Facebook has never been satisfied with direct funding. The value is in selling attention and influencing users’ behavior.
This is why most tech founders who go big never retire, even as billionaires. The power they gain, only the wisest would refuse.
Nice! Hey, question: I noticed Signal at one point had same address on Google Play Store as WA. Can you tell us if Signal devs shared office space with WA during integration of the Signal protocol? Related to that, did they hold WA devs' hand during the process, meaning at least at the time it was sort of greenlighted by Moxie or something. If this is stuff under NDA I fully understand but anything you can share I'd love to hear.
So how was Andreas Schjelderup caught sharing minor content?
According to Kristeligt Dagblad in Denmark, he was using Snapchat: https://www.kristeligt-dagblad.dk/tidligere-superligaspiller...
From what you know about WA, is it possible for the servers to MitM the connection between two clients? Is there a way for a client to independently verify the identity of the other client, such as by comparing keys (is it even possible to view them?), or comparing the contents of data packets sent from one client with the ones received on the other side?
Thanks.
No.
Whatsapp uses key transparency. Anyone can check what the current published keys for a user are, and be sure they get the same value as any other user. Specifically, your wa client checks that these keys are the right key.
Whatsapp has a blog post with more details available.
> Ex-WhatsApp engineer here. WhatsApp team makes so much effort to make this end to end encrypted messages possible. From the time I worked I know for sure it is not possible to read the encrypted messages.
None of this makes the point you want to make. Being a former engineer. The team making "so much effort". You "knowing for sure". Like many in security, a single hole is all it takes for your privacy to pour out of your metaphorical bag of sand.
I have no doubt that that rank and file engineers were not aware of the underlying functionality that allowed for plain text content to be read.
Nobody would ever create a SendPlainTextToZuck() function that had to be called on every message.
It would be as simple as using a built in PRNG for client side key generation and then surreptitiously leaking the initial state (dozens of bytes) once in a nonce signing or something when authenticating with the server.

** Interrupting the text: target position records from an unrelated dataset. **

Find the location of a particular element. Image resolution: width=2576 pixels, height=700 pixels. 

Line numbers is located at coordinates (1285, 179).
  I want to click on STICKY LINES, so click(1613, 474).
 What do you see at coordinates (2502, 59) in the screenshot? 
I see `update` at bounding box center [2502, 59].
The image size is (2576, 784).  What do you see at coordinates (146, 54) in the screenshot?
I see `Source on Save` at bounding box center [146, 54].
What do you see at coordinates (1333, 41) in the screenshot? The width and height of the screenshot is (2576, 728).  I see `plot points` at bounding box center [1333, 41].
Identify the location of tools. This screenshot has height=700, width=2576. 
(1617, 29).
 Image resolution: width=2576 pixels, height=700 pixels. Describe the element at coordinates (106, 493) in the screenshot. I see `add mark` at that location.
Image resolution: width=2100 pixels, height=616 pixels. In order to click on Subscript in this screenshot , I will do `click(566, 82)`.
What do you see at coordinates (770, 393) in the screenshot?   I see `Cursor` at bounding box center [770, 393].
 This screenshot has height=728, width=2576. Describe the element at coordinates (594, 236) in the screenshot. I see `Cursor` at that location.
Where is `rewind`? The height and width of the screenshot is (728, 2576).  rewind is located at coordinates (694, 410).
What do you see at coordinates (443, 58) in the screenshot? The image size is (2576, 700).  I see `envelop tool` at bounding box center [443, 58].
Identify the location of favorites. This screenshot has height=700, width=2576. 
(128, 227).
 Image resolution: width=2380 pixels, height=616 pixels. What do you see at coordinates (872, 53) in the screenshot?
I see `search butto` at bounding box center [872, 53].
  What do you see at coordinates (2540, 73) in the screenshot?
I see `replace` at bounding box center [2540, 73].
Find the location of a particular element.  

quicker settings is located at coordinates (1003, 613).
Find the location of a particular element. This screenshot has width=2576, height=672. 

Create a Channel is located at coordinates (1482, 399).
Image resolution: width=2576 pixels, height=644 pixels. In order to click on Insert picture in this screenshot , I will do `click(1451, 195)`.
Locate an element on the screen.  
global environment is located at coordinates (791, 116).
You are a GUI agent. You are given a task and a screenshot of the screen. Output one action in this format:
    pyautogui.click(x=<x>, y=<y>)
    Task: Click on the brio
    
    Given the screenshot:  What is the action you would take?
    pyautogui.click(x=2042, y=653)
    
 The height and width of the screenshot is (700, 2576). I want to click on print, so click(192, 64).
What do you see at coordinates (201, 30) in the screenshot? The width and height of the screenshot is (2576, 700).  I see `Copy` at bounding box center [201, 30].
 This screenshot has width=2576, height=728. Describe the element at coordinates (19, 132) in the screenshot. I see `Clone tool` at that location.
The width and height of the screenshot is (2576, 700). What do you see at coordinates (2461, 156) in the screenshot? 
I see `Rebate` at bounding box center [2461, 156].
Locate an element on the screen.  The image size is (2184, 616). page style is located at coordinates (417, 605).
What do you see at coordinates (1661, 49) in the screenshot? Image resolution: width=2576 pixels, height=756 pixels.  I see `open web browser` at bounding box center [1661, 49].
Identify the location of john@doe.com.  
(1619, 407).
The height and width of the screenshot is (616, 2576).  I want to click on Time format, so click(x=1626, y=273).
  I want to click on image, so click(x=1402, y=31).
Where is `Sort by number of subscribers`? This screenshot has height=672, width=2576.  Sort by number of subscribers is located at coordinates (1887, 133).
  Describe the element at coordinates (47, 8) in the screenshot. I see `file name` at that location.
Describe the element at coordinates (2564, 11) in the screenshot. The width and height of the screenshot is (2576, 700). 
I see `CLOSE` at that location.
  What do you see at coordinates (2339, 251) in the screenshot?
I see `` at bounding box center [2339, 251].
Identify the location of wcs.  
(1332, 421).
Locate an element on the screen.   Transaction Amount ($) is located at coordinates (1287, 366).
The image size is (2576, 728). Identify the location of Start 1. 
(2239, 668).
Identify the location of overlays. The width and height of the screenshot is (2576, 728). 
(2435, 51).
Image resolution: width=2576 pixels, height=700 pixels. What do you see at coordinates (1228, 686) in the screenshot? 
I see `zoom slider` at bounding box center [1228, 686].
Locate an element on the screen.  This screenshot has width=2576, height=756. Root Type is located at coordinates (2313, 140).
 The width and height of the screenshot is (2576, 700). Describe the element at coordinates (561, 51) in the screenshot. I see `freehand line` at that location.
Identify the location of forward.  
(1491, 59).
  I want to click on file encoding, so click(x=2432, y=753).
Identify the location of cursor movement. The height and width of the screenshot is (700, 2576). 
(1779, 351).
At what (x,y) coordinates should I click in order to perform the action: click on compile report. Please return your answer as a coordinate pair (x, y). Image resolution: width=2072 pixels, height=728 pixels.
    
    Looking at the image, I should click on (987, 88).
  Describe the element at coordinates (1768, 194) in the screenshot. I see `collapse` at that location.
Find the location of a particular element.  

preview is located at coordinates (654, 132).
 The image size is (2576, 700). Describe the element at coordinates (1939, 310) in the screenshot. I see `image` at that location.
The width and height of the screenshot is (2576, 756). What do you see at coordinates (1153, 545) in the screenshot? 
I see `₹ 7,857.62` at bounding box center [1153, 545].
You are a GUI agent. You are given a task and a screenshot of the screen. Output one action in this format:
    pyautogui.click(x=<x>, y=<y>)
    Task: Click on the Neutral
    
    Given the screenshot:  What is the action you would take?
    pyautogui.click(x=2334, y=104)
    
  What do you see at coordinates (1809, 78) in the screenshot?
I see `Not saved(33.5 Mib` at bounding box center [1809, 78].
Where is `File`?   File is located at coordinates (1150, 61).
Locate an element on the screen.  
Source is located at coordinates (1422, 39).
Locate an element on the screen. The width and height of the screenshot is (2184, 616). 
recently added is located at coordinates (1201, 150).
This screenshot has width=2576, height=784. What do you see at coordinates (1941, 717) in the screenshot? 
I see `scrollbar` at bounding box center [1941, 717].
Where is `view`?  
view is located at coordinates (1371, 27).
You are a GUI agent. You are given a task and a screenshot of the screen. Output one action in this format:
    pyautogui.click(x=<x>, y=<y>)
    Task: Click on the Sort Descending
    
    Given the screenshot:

I’ve often thought one of Zuck’s superpowers is in finding ways to get smart and moral people to do truly evil things. Sometimes it’s mind games. Sometimes it’s careful layers of obfuscation.
Here it might be: This analytics package is dynamically loaded at runtime because reasons. This abuse flagging and review system is bundled with analytics because reasons. This add on for reconfiguring how the analytics package behaves at runtime, and has a bunch of switches nobody remembers why they’re here but don’t touch them they’re fragile.
The backups are either unencrypted by default or have keys held by Meta / your backup provider. I think this means three-letter agencies can see your chats, just with a slight delay.
Another comment above mentions that you can recover conversation histories with just your phone number--if that's true then yup. The E2EE is all smoke and mirrors.
It only takes one engineer in all the teams at Whatsapp that has different directives to make all your privacy work completely useless.
The legal and liability protection these messaging services get from E2EE is far too big to break it.
Besides I get the feeling we're so cooked these days from marketing that when I get freaked out that an advert is what I was thinking about. It's probably because they made me think about it.
Or maybe I need to update my meds?
How would you hide that? Unless you’re assuming nobody ever has to try and fix bugs or audit code to find it, and there’s some kind of closed off area of code that nobody thinks is suspicious. Or you maintain a complete second set of the app core libs that a few clandestine folks can access, and then hope nobody notices that the binaries don’t line up and crash logs are happening in obscured places.
Assuming there's no code review or audit, I suppose.
I would be surprised if the code was hidden from other people engineers.
How are you hiding it from IDA pro though?